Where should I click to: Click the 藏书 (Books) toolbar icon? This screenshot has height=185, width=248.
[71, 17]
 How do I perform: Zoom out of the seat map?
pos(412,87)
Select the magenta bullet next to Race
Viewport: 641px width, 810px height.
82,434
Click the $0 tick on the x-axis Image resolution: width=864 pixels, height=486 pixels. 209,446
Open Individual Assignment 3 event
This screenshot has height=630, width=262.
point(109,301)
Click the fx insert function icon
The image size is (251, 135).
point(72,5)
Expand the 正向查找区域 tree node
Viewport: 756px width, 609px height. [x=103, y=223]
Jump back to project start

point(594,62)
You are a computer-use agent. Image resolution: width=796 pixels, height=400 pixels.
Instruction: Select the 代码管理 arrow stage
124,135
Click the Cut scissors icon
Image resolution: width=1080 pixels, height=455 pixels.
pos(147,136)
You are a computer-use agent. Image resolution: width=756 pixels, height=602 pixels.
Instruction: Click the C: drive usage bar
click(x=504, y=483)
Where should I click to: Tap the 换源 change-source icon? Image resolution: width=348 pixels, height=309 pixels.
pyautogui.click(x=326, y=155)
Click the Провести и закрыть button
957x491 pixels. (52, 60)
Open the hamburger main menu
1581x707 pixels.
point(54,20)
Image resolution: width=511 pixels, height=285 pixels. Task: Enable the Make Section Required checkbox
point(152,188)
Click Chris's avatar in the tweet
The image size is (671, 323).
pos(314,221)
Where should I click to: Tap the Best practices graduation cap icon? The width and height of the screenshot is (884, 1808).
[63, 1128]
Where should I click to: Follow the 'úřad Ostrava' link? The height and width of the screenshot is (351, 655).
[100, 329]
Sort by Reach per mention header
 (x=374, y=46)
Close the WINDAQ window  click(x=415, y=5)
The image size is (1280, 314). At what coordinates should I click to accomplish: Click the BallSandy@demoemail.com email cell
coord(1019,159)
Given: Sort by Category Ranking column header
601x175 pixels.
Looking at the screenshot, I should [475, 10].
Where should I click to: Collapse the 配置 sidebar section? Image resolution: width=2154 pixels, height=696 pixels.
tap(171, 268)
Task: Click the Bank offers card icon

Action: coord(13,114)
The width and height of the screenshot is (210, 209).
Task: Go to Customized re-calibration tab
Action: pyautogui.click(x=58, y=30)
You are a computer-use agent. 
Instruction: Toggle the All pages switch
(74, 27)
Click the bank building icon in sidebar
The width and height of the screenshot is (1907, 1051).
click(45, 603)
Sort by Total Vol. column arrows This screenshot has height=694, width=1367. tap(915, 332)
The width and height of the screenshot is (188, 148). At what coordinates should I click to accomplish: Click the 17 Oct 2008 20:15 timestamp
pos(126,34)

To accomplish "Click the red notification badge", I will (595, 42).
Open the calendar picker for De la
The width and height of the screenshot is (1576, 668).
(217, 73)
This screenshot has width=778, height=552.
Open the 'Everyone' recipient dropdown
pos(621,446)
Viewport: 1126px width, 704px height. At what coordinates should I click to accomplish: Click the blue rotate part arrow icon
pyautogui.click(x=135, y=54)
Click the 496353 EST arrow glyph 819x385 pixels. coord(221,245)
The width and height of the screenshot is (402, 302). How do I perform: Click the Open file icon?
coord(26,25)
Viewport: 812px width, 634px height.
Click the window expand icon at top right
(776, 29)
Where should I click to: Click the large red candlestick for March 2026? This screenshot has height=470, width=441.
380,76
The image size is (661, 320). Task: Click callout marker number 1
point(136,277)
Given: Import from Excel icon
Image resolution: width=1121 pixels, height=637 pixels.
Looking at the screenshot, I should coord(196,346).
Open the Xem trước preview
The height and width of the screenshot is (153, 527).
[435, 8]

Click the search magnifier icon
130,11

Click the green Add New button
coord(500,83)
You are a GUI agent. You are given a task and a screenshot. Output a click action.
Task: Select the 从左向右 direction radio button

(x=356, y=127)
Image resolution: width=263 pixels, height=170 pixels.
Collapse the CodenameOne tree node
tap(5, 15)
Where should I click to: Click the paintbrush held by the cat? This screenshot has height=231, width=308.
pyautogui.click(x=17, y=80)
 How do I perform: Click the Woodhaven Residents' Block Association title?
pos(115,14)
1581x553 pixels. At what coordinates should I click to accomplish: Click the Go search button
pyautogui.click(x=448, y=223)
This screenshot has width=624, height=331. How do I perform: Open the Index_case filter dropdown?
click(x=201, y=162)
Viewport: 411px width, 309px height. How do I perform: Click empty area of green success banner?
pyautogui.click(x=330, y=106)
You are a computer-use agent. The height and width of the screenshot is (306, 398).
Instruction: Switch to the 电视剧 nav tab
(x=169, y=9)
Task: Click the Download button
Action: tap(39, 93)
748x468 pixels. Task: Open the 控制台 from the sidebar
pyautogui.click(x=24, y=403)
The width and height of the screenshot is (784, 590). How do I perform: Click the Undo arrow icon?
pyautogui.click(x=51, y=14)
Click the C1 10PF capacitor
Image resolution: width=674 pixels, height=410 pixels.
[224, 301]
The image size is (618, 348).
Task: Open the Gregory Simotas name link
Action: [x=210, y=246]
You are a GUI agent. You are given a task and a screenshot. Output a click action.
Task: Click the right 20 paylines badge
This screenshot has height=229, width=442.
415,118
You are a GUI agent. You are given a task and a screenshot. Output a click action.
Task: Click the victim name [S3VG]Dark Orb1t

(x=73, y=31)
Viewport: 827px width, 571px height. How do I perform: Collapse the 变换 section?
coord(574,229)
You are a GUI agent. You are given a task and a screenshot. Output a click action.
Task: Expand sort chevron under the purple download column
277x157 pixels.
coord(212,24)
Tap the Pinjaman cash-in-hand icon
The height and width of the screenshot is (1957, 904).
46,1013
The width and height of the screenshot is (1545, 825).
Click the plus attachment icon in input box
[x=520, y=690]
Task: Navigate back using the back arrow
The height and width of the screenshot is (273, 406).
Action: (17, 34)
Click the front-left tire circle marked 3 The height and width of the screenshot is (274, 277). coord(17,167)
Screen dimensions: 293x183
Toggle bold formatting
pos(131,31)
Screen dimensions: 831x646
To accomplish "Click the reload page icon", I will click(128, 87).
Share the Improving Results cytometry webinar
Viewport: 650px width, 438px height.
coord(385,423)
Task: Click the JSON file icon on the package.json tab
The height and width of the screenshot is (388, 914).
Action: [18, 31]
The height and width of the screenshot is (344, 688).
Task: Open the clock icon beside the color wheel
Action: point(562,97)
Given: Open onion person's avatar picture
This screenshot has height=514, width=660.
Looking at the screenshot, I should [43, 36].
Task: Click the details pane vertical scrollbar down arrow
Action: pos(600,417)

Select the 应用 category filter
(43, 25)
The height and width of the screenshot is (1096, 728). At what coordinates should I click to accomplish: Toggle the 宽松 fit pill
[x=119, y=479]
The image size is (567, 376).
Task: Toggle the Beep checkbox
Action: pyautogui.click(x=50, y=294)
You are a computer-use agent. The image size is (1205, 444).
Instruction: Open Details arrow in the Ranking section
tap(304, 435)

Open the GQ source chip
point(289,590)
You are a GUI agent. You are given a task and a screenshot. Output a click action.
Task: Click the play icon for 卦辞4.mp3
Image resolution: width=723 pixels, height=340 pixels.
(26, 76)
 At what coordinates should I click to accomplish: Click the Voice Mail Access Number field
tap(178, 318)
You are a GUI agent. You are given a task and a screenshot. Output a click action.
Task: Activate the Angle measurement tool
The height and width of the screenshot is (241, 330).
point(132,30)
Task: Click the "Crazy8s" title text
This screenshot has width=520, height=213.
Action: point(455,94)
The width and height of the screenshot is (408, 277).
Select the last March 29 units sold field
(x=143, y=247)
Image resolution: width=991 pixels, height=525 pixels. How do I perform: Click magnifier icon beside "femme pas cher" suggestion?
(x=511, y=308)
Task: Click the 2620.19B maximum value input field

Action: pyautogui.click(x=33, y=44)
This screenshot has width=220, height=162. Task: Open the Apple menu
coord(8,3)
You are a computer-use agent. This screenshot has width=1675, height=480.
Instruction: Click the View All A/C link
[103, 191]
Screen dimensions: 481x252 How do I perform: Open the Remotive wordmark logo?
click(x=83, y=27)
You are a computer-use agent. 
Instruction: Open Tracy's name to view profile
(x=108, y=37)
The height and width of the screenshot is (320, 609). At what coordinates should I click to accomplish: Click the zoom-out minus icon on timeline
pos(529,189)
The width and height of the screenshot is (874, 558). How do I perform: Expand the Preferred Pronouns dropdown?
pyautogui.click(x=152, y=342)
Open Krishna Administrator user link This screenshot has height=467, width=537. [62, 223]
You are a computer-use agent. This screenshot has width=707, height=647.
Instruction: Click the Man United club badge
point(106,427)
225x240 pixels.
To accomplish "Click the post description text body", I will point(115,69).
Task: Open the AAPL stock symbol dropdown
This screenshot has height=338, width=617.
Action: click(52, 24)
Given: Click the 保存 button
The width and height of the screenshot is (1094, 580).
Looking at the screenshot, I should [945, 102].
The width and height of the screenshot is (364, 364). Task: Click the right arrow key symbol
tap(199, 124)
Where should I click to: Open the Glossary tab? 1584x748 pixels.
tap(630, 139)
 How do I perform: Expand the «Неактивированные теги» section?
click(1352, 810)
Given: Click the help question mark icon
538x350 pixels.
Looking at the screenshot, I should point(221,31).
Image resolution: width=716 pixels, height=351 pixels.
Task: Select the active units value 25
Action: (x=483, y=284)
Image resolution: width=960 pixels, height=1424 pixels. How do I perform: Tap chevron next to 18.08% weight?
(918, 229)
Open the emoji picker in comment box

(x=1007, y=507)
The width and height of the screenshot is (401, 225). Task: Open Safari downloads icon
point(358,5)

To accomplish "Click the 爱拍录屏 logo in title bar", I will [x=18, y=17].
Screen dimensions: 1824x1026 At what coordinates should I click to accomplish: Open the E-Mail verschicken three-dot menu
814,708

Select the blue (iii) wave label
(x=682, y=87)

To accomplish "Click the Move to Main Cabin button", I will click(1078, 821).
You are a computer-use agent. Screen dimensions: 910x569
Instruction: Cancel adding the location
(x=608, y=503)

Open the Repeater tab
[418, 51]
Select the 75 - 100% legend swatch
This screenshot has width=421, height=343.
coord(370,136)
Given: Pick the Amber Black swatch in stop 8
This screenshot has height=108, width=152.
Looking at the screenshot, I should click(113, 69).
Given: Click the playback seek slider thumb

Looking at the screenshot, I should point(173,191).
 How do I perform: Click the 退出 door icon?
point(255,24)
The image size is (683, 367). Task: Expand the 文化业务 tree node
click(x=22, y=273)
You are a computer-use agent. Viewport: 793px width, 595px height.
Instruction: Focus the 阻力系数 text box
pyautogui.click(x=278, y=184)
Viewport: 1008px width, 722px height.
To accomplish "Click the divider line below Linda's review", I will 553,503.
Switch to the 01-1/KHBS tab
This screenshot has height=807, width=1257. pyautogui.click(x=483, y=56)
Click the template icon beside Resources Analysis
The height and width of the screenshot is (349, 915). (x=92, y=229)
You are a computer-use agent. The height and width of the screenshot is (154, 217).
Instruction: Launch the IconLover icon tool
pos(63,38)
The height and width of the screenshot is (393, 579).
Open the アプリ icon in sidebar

-------

__Activity__. In the listing above, find the line with "The width and height of the screenshot is (401, 225)." and the line with "You are a computer-use agent. Viewport: 793px"; set down exactly those two lines and every line between them, nothing more.

__Written response__.
The width and height of the screenshot is (401, 225). Task: Open Safari downloads icon
point(358,5)

To accomplish "Click the 爱拍录屏 logo in title bar", I will [x=18, y=17].
Screen dimensions: 1824x1026 At what coordinates should I click to accomplish: Open the E-Mail verschicken three-dot menu
814,708

Select the blue (iii) wave label
(x=682, y=87)

To accomplish "Click the Move to Main Cabin button", I will click(1078, 821).
You are a computer-use agent. Screen dimensions: 910x569
Instruction: Cancel adding the location
(x=608, y=503)

Open the Repeater tab
[418, 51]
Select the 75 - 100% legend swatch
This screenshot has width=421, height=343.
coord(370,136)
Given: Pick the Amber Black swatch in stop 8
This screenshot has height=108, width=152.
Looking at the screenshot, I should click(113, 69).
Given: Click the playback seek slider thumb

Looking at the screenshot, I should point(173,191).
 How do I perform: Click the 退出 door icon?
point(255,24)
The image size is (683, 367). Task: Expand the 文化业务 tree node
click(x=22, y=273)
You are a computer-use agent. Viewport: 793px width, 595px height.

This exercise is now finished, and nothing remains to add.